Going back to Texas was the responsible thing to do.

I am an adult. I can be responsible as well. I am not going to allow my mother to ruin this for me or kill my relationship with this man. I’m not going to call him, though. I have my pride.

****

THE WORST PART OF THEstorm had passed, leaving Houston as a wet, soaked bog of a city filled with floating debris, poisonous snakes, and an alligator walking across the street. Grandma Lula spotted it after she made a stink about checking on her house, trying to get out the door. Spotting the alligator strolling down the street as if it were going to the market to shop brought the old lady back into the house.

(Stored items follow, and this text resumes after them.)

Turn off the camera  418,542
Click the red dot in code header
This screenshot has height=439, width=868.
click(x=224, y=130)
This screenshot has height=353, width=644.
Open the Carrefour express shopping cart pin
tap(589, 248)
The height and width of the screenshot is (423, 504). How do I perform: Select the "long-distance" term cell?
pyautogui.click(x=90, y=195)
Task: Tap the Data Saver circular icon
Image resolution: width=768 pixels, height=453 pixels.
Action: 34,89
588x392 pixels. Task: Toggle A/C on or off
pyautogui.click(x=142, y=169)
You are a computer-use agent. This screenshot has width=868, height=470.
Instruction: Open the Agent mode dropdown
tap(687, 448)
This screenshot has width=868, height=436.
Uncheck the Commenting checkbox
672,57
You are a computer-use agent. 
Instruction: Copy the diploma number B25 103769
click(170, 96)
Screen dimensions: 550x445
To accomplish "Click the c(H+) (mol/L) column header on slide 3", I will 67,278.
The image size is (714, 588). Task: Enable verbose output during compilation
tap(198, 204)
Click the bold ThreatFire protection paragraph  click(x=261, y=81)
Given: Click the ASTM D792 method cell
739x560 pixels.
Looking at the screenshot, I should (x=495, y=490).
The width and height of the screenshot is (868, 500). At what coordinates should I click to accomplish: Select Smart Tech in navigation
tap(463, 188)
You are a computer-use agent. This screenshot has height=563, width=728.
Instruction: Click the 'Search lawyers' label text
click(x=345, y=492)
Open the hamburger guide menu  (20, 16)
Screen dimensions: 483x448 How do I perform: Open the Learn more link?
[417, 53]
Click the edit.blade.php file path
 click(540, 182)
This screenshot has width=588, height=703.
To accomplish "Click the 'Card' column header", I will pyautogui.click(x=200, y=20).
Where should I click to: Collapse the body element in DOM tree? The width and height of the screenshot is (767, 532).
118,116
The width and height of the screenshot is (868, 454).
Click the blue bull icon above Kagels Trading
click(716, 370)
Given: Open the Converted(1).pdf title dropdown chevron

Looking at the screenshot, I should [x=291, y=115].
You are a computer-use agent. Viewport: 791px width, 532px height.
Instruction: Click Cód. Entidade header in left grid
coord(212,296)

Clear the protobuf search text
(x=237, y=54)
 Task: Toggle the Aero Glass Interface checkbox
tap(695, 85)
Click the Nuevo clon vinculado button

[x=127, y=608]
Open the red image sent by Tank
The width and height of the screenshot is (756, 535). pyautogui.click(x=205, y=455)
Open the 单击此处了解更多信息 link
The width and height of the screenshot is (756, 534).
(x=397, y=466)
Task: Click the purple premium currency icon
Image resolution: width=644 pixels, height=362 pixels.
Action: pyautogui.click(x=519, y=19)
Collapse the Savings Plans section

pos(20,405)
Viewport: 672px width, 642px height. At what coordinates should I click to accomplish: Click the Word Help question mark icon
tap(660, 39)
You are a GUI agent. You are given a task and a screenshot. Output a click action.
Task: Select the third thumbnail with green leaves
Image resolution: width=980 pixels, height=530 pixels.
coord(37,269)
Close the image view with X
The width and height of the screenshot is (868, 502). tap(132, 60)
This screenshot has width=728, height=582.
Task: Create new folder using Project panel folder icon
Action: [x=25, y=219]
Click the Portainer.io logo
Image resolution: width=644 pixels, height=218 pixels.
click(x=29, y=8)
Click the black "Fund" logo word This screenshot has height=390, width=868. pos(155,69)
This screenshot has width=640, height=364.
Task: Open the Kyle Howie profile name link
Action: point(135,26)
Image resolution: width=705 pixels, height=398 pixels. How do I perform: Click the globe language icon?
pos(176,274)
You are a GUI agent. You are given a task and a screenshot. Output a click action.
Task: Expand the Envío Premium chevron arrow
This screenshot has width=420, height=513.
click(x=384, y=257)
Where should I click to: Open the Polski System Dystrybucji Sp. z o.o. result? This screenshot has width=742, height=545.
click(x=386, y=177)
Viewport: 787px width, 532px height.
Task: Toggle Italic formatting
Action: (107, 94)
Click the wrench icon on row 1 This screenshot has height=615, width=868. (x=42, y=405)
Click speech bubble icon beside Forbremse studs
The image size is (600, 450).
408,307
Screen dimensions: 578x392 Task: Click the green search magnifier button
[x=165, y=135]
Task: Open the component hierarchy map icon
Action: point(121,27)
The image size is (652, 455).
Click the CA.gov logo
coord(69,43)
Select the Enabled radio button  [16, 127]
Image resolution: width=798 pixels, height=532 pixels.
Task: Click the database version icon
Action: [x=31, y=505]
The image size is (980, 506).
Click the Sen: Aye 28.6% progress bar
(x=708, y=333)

“Grandma, we can watch the news on my tablet. The whole area where you lived is flooded. You are not going to be able to live in that house again,” he told her, placing his arm about her shoulder.

“What am I supposed to do? Live here with you?” she asked, her old eyes filled with tears.

“No, you don’t have to do that, but until we figure something out, Zelda is gone for nearly two months, so there is more than enough room,” he said softly.

“I’m not staying in this house with you and your fornicating redheaded she-devil either!”

“Persephone is working in Vegas as well for the Fall conference season. She will not be here, but I am planning to go there once the water clears,” he said.

“Michael, are you planning to marry that gal?”

“I was...but just my luck she has a crazy Momma to contend with,” he said sighing heavily.

Lula placed her arm around his waist, squeezing him tightly. “Don’t let that stop you. I wish I could go back and do so many things differently, but my life was hard. Feeding your Mama and keeping a roof over our heads was a constant struggle. I did things I swore would land me in hell, then I got lucky and got a decent job,” she said. “I gave my life to Jesus and never looked back.”

“Grandma, we are all imperfect. You have to fall down in order to get back up,” he told her.

“Don’t use my words against me,” she said, pulling away.